I mention this because my pick for the Commercial Bank Qatar Masters in Doha was Denmark’s Thorbjorn Olesen, so my viewing of the final round of the tournament was naturally coloured by my being quite keen that he would do well. In fact, victory was very much on the cards when he started the day just two shots off the pace, in the final threesome. (I should add that my original choice had been Jamie Donaldson, which I changed two days before the PYP competition closed after seeing that Donaldson had come off second best in an argument with a chainsaw at his home and had been forced to withdraw. I confess I can’t recall why I chose Olesen from all the options available on the entry list.)

However, the portents for Olesen were not too propitious. He was attempting to haul in the overnight leader, Scotland’s Paul Lawrie, twice a previous winner of this event and a great front-runner: he’d converted six of the seven 54-hole leads he’d held on the European Tour into victories. And level with Olesen, two shots behind Lawrie, was Branden Grace, the defending champion from South Africa. In other words, two men with serious form over this golf course. And, especially with the Scotsman in mind, the testing wind and the unseasonably chill desert air meant conditions had something of the feel of links golf about them. And, of course, Lawrie can handle a links pretty well: he won the Open in 1999.

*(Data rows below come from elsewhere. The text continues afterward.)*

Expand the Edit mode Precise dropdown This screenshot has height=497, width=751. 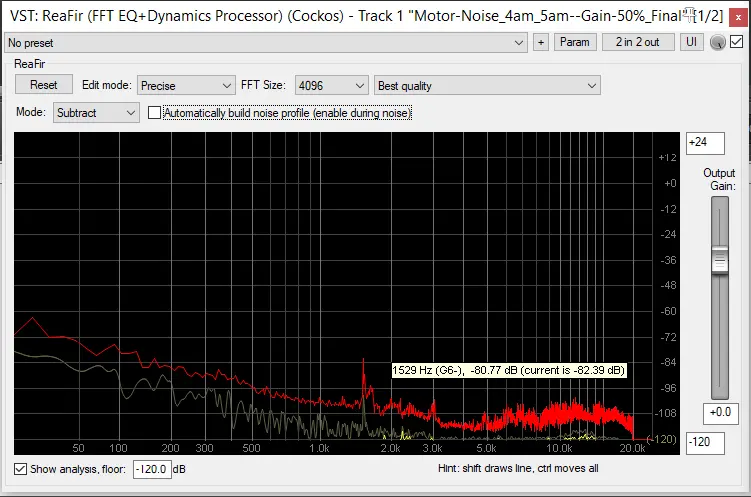186,86
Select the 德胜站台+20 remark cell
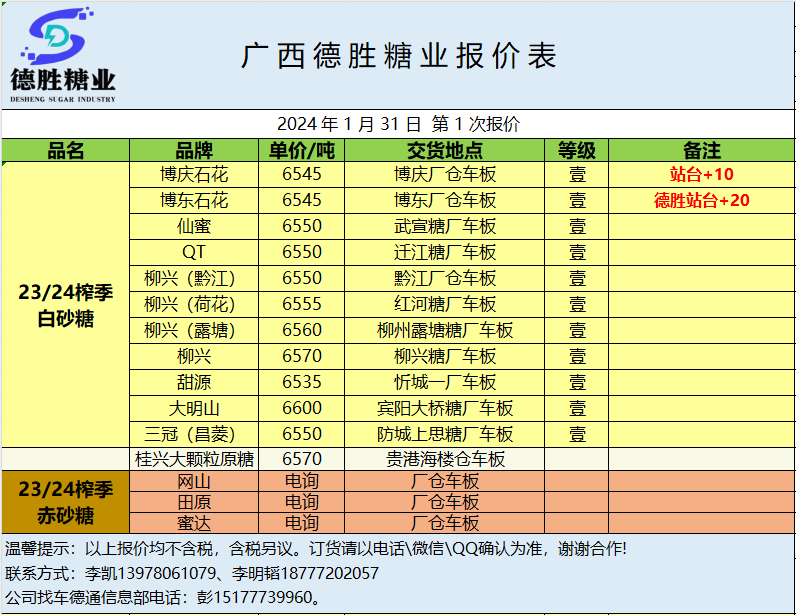Viewport: 796px width, 615px height. point(701,201)
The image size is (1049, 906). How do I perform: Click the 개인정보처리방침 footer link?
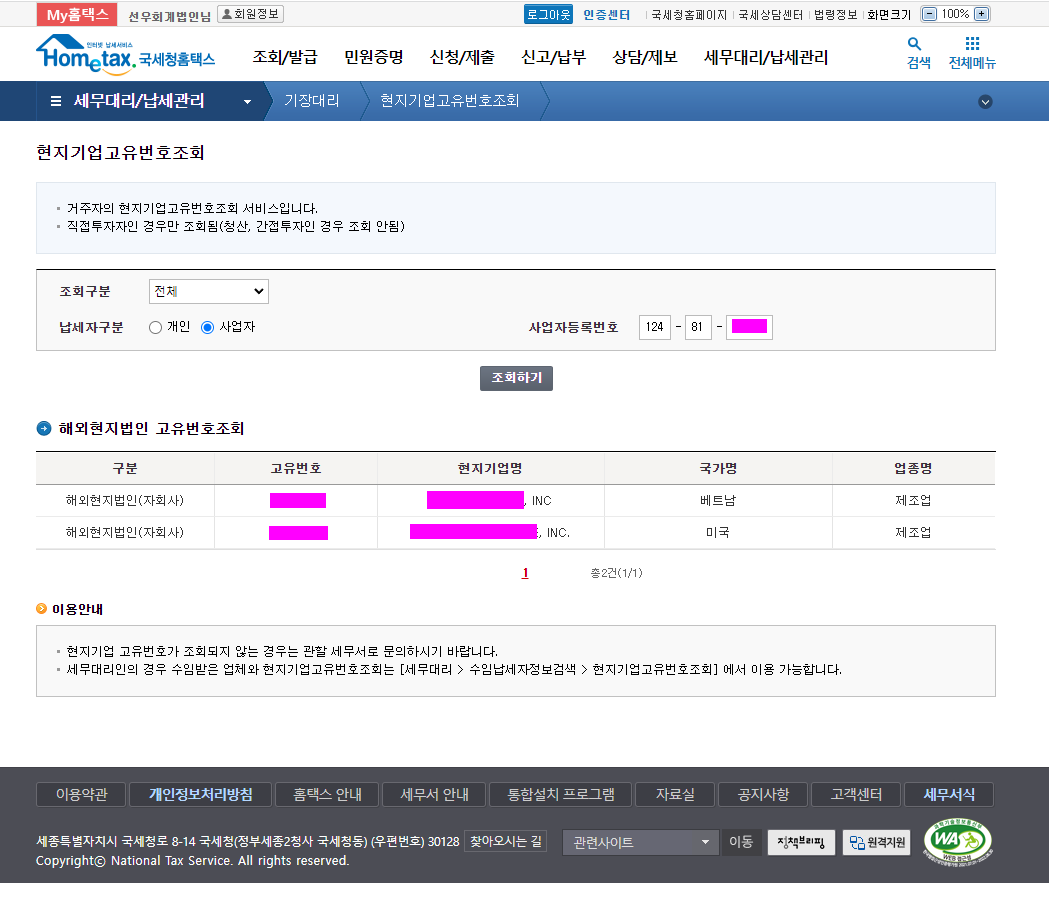pos(200,795)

But this was not to be his day. He had a birdie at the 1st but didn’t get another until the 17th. He did have a couple of double-bogeys, though, and in the end it all added up to a 78. Branden Grace came through to retain his crown, a birdie four at the last giving him a 69, a 14-under-par total and a two-shot triumph. As for my man Thorbjorn, he finished tied for second with Spain’s Rafa Cabrera-Bello, the latter on the back of three consecutive birdies to close. So not a great Dane, then, but still a pretty nifty one.